• [Goal of the exercise] Examine each line of the data, and copy the ones containing "dropdown".

• [Given entries]
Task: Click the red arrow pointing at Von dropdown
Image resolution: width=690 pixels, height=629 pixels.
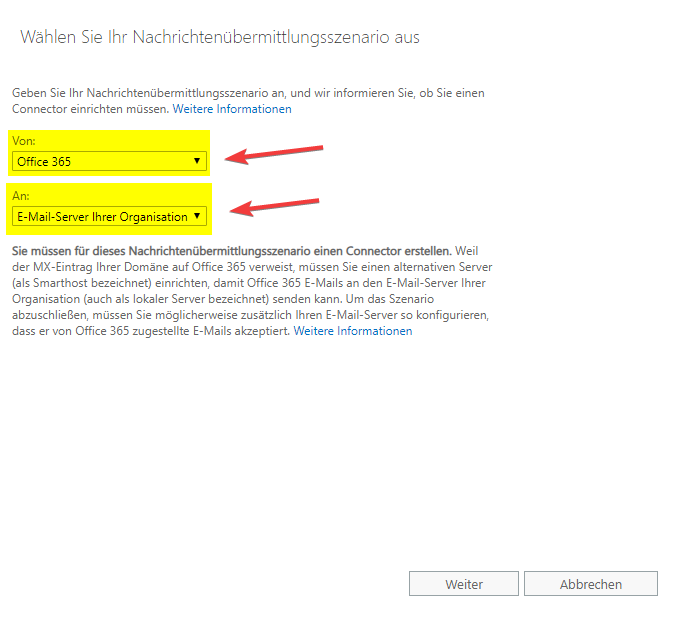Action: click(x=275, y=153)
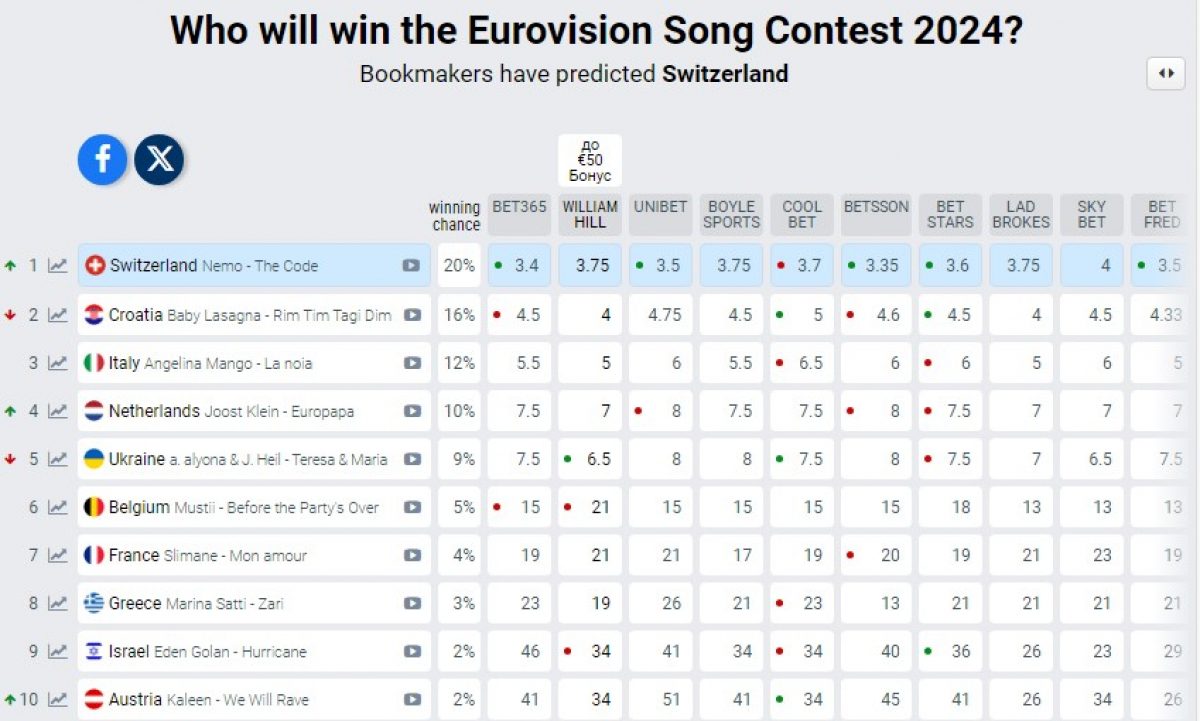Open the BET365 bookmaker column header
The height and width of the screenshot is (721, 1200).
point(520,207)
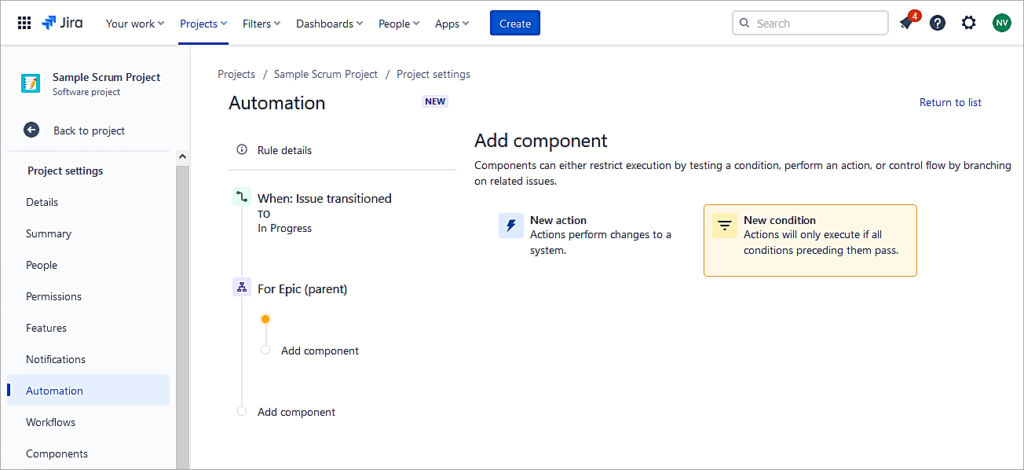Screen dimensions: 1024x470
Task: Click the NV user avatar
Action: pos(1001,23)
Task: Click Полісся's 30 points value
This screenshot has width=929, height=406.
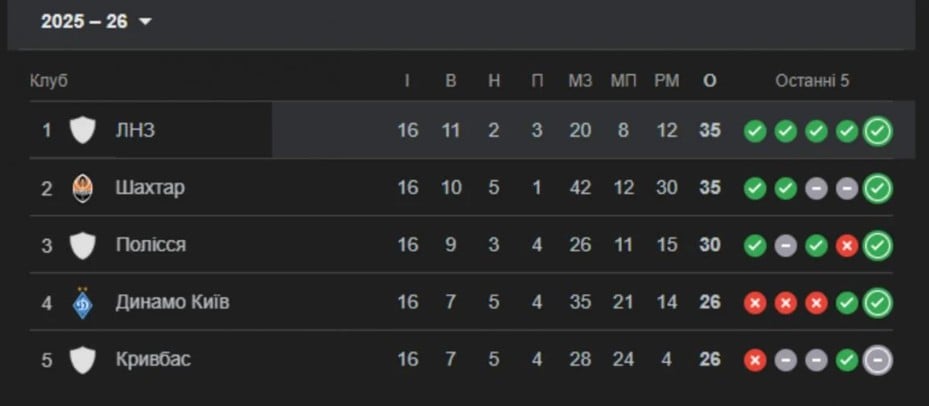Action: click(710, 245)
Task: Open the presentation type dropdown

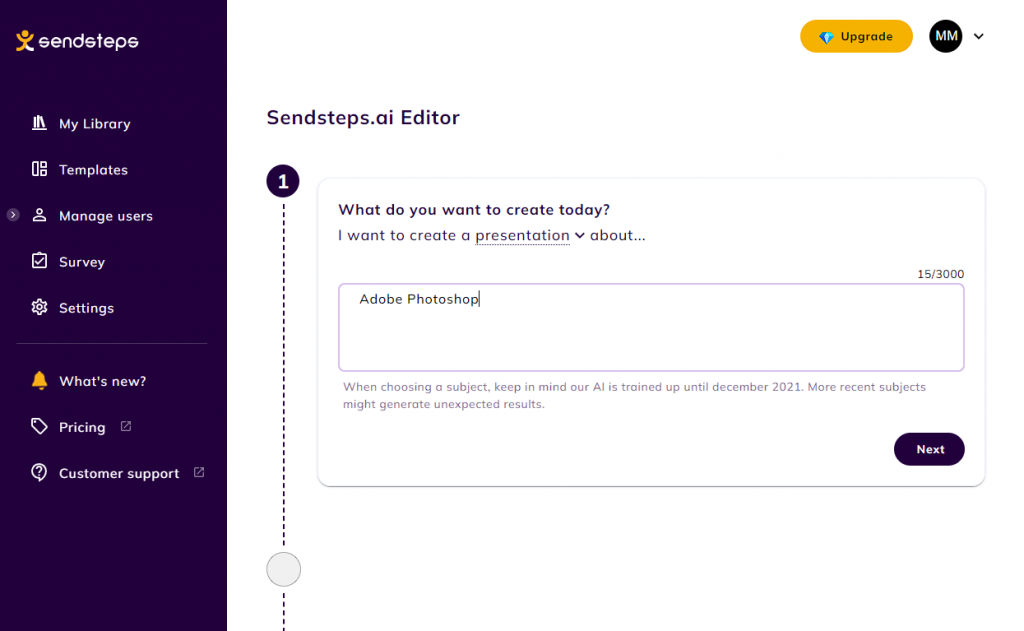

• [Expected answer]
Task: Click the red arrow pointing at Von dropdown
Task: Open the presentation type dropdown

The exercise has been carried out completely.